§ TRY IT
Scan the entries below and return each line that contains "الحرارة".

(Records excerpted from a collection)

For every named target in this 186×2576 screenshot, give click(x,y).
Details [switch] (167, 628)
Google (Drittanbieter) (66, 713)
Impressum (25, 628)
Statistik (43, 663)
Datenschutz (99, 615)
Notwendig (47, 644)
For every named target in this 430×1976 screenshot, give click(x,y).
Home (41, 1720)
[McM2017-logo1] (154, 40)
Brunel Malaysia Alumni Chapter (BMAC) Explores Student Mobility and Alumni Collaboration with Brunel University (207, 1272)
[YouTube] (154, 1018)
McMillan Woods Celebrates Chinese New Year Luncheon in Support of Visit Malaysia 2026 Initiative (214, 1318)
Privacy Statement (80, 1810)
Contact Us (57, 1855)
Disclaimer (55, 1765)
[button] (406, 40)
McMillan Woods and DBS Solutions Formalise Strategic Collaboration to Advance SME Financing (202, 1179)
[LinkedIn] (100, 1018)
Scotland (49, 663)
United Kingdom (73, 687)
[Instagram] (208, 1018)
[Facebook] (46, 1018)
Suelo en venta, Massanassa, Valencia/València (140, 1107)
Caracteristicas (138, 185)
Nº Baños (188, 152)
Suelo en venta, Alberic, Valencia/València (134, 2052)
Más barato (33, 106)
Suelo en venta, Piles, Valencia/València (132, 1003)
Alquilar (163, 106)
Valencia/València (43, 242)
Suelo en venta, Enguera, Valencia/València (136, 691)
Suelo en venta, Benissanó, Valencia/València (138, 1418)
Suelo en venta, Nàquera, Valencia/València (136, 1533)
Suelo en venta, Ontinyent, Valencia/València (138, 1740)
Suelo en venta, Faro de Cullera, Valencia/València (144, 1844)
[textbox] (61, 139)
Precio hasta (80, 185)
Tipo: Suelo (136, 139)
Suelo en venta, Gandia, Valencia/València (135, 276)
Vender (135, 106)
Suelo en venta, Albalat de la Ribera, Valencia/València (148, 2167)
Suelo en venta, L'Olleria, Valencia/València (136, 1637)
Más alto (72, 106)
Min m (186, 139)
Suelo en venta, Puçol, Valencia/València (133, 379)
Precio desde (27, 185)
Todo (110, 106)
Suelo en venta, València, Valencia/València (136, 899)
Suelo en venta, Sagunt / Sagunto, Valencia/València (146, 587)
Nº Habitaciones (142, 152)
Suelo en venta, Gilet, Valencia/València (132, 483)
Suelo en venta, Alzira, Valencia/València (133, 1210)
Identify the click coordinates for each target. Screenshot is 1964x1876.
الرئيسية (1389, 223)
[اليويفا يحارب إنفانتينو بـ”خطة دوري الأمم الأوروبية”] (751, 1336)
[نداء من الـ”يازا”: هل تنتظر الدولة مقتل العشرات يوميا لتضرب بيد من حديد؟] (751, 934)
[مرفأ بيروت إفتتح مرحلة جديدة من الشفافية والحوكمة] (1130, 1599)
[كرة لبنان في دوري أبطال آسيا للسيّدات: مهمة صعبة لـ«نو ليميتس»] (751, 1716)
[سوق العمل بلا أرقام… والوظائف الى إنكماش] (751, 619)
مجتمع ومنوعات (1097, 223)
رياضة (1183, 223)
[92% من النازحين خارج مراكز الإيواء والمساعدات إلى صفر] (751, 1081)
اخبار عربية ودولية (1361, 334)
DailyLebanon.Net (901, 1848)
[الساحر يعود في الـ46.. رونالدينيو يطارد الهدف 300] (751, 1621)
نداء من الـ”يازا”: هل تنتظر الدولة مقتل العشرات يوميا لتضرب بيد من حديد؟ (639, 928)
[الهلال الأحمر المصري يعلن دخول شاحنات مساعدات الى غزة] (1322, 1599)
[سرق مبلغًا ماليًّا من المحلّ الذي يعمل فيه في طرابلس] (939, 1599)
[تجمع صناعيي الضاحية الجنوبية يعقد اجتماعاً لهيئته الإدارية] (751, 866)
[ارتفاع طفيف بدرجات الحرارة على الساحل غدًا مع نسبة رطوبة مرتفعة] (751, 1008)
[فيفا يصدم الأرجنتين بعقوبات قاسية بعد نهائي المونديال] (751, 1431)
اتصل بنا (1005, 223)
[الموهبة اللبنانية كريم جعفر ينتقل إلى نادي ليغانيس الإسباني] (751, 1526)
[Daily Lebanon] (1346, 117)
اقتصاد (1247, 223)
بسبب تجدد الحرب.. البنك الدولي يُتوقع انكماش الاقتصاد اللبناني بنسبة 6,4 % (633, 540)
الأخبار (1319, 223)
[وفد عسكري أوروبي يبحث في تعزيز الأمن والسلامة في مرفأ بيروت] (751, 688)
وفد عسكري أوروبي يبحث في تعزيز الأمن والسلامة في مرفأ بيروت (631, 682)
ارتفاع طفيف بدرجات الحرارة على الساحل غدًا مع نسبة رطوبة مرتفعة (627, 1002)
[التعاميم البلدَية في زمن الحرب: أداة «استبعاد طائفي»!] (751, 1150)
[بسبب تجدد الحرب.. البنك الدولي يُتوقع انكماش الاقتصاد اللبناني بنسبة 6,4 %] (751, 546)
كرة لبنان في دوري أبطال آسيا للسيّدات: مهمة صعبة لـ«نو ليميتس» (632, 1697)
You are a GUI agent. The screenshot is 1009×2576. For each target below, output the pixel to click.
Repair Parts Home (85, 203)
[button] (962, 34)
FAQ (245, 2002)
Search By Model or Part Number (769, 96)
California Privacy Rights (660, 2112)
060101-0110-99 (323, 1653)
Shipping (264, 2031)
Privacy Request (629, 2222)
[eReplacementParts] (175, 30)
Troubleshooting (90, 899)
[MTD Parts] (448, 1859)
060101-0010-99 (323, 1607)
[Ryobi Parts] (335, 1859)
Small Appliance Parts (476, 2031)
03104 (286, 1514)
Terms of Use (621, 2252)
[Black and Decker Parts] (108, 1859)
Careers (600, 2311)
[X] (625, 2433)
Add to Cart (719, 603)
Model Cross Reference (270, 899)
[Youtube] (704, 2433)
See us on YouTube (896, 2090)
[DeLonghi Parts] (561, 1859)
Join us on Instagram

§ EXERCISE RESPONSE
[ارتفاع طفيف بدرجات الحرارة على الساحل غدًا مع نسبة رطوبة مرتفعة] (751, 1008)
ارتفاع طفيف بدرجات الحرارة على الساحل غدًا مع نسبة رطوبة مرتفعة (627, 1002)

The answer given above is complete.